Köksal, programla, insanların ancak ödedikleri primlerle sağlık hizmeti alabileceğini, bunun sağlık hizmetinin daha pahalı, kalitesinin daha düşük hale geleceğini, eşitsizliğin daha artacağını belirtiyor:
"Türkiye bu ekonomiyle bu gidişatı kaldıramaz. Ukrayna, Bulgaristan, Rusya'da bu yöntemler yüzünden ölümler gerçekleşiyor. Almanya'da da benzer bir model uygulanıyor ve Almanya ekonomisi bile bunu finanse etmekte çok zorlanıyor. Seçimlerde Schroeder'in yenilgisinin nedenlerinden biri budur."
Koruyucu sağlık hizmeti ortadan kaldırılıyor; salgınlar artacak
Doktorlar, özelleştirme programlarının ilk etkisinin koruyucu sağlık hizmetleri alanında görüldüğünü söylüyor ve uyarıyorlar:
"Salgınlar artmaya başladı; daha da artacak."
"Çağdaş sağlık anlayışı, hastayı değil, sağlam insanı hedefler" diyor Köksal, "ama" diye devam ediyor:
"Koruyucu sağlık hizmeti kâr getirmez; hasta sayısı azalacağı için de piyasanın işine gelmez."
"Sermaye kârlı alanları gözetir" diye ekliyor Başçıl:
"Kârlı olmaması, koruyucu sağlık hizmetini ikinci plana atar. Bu hizmeti ikinci plana attığınızda da hastalıklar artar, tedavi ihtiyacı artar; öte yandan tedaviye yönelik altyapı, teknoloji, ilaç harcamaları artar. Bu bir kısır döngüdür.
"Geçen sene Ankara'daki kolera, Malatya'daki ishal vakalarını anımsayın. Nedeni hep koruyucu sağlık hizmetlerinin eksikliğiydi. Önümüzdeki yaz dönemi de çeşitli salgın hastalıklara gebe."
Gürsoy da "Birinci basamak hekimliğe hep yüzde 2-3 oranında harcama yapılır. Bu programlarla, bu oran daha da aşağı düşecek" diyor.

· · ·

Verilen görev 1:
Sağlıkta özelleştirmeye dair metne göre aşağıdaki (a), (b) ve (c) ifadelerinin her birinin metinle uyuşup uyuşmadığını evet ya da hayır diye belirtin. Her cevabın yanına metinden belirleyici sözcükleri aynen alıntılayın.
(a) Köksal'a göre Almanya'da da benzer bir model uygulanıyor ve Alman ekonomisi bile bunu finanse etmekte zorlanıyor.
(b) Gürsoy'a göre birinci basamak hekimliğe hep yüzde 10 oranında harcama yapılır.
(c) Metinde geçen yıl Malatya'da kolera vakaları yaşandığı belirtiliyor.
Metin ile kayıtlar birbirinden farklı kaynaklardan alınmıştır.

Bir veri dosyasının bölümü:
· · ·

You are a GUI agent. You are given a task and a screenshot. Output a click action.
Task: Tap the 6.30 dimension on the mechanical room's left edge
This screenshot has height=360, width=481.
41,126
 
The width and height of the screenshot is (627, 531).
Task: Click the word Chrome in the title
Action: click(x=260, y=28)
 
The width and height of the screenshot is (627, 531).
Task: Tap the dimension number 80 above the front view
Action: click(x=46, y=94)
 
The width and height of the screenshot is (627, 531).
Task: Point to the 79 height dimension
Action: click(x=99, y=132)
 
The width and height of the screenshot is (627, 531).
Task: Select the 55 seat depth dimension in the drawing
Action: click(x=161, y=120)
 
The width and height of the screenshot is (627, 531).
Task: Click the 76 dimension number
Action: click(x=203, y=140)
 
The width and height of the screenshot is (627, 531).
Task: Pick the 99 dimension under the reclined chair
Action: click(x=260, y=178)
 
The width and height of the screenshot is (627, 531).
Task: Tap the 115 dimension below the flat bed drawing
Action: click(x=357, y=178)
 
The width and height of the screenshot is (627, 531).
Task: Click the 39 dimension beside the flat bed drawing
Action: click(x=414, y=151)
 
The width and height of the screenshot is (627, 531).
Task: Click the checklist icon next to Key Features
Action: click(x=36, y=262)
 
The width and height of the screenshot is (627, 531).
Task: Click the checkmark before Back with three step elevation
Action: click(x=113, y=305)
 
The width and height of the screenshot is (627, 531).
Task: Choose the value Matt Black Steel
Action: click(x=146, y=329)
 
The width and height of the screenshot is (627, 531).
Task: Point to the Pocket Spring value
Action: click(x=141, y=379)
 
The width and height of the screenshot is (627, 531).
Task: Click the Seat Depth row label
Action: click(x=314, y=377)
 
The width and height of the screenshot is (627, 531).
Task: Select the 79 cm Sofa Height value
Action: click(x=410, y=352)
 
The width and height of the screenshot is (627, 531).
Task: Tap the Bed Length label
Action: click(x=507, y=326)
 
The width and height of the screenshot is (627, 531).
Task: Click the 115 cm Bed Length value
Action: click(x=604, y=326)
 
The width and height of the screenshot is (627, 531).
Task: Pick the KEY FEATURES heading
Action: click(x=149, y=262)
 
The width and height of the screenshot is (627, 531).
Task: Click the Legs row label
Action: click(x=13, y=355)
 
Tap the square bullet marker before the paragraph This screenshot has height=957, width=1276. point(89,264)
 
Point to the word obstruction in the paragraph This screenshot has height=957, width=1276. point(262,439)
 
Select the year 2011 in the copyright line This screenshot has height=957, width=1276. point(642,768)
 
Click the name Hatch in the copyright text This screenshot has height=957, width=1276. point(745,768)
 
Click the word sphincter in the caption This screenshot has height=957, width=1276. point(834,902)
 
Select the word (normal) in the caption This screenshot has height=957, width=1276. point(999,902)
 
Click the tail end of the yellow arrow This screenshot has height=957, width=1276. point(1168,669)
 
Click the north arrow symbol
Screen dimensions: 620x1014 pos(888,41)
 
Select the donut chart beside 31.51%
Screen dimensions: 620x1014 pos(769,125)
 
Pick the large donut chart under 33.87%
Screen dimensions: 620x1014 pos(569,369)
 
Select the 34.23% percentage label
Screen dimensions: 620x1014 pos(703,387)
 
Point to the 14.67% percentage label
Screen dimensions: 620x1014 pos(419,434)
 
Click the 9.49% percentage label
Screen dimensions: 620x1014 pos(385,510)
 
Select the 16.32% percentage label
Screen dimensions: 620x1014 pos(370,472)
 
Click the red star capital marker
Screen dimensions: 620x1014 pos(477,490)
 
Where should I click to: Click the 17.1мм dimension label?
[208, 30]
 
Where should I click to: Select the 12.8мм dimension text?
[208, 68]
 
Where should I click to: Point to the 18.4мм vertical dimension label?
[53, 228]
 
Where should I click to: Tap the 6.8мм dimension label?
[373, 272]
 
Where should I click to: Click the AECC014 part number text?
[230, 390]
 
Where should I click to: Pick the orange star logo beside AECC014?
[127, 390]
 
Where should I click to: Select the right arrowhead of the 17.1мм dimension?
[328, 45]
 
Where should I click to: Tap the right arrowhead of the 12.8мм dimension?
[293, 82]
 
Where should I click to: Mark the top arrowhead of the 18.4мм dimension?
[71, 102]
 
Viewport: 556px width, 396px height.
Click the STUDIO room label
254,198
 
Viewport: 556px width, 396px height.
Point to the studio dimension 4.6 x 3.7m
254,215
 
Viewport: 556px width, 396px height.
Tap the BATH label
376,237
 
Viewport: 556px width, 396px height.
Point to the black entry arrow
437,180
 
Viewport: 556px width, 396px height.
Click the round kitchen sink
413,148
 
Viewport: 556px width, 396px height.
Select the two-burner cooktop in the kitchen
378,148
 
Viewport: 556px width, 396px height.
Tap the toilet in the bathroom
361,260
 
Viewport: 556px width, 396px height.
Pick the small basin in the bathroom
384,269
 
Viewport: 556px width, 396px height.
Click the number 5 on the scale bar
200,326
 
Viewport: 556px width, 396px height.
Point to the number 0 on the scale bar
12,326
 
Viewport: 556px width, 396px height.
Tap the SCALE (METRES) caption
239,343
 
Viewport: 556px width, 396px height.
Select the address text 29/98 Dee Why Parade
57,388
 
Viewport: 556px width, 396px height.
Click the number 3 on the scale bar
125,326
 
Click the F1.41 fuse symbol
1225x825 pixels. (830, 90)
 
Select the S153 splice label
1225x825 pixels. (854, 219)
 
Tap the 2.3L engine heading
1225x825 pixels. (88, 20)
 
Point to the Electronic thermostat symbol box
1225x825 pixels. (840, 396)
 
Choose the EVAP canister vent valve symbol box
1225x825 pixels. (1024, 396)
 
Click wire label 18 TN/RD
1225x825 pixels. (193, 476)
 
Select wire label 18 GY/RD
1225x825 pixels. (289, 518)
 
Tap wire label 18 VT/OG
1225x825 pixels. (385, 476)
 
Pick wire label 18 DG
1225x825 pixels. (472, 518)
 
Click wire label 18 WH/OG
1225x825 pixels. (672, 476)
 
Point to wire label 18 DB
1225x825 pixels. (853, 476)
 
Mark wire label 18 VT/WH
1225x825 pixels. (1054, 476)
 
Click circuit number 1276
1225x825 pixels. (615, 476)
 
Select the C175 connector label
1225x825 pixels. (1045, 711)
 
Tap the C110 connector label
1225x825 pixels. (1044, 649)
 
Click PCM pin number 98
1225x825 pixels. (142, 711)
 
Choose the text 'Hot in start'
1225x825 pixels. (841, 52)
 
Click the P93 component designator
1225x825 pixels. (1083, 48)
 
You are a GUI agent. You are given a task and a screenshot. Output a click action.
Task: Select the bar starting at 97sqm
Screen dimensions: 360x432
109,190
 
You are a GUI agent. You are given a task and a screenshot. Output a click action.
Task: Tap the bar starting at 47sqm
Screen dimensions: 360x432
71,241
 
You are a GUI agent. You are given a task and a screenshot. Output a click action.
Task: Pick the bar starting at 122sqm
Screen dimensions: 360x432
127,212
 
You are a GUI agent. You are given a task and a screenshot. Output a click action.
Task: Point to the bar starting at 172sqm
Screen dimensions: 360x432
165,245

· · ·

Verilen görev 2:
Kayıtların ilk satırından başlayın ve "Action: click(x=46, y=94)" ifadesini içeren satırdan sonra durun. Bu satırları boş olanları atlayarak Sıra ve Satır sütunlarından oluşan bir Markdown tablosu halinde dizin.

Doğru cevap 1:
(a) Evet: "Almanya'da da benzer bir model uygulanıyor ve Almanya ekonomisi bile bunu finanse etmekte çok zorlanıyor."
(b) Hayır: "Birinci basamak hekimliğe hep yüzde 2-3 oranında harcama yapılır."
(c) Hayır: "Geçen sene Ankara'daki kolera, Malatya'daki ishal vakalarını anımsayın."

Doğru cevap 2:
| Sıra | Satır |
|---|---|
| 1 | You are a GUI agent. You are given a task and a screenshot. Output a click action. |
| 2 | Task: Tap the 6.30 dimension on the mechanical room's left edge |
| 3 | This screenshot has height=360, width=481. |
| 4 | 41,126 |
| 5 | The width and height of the screenshot is (627, 531). |
| 6 | Task: Click the word Chrome in the title |
| 7 | Action: click(x=260, y=28) |
| 8 | The width and height of the screenshot is (627, 531). |
| 9 | Task: Tap the dimension number 80 above the front view |
| 10 | Action: click(x=46, y=94) |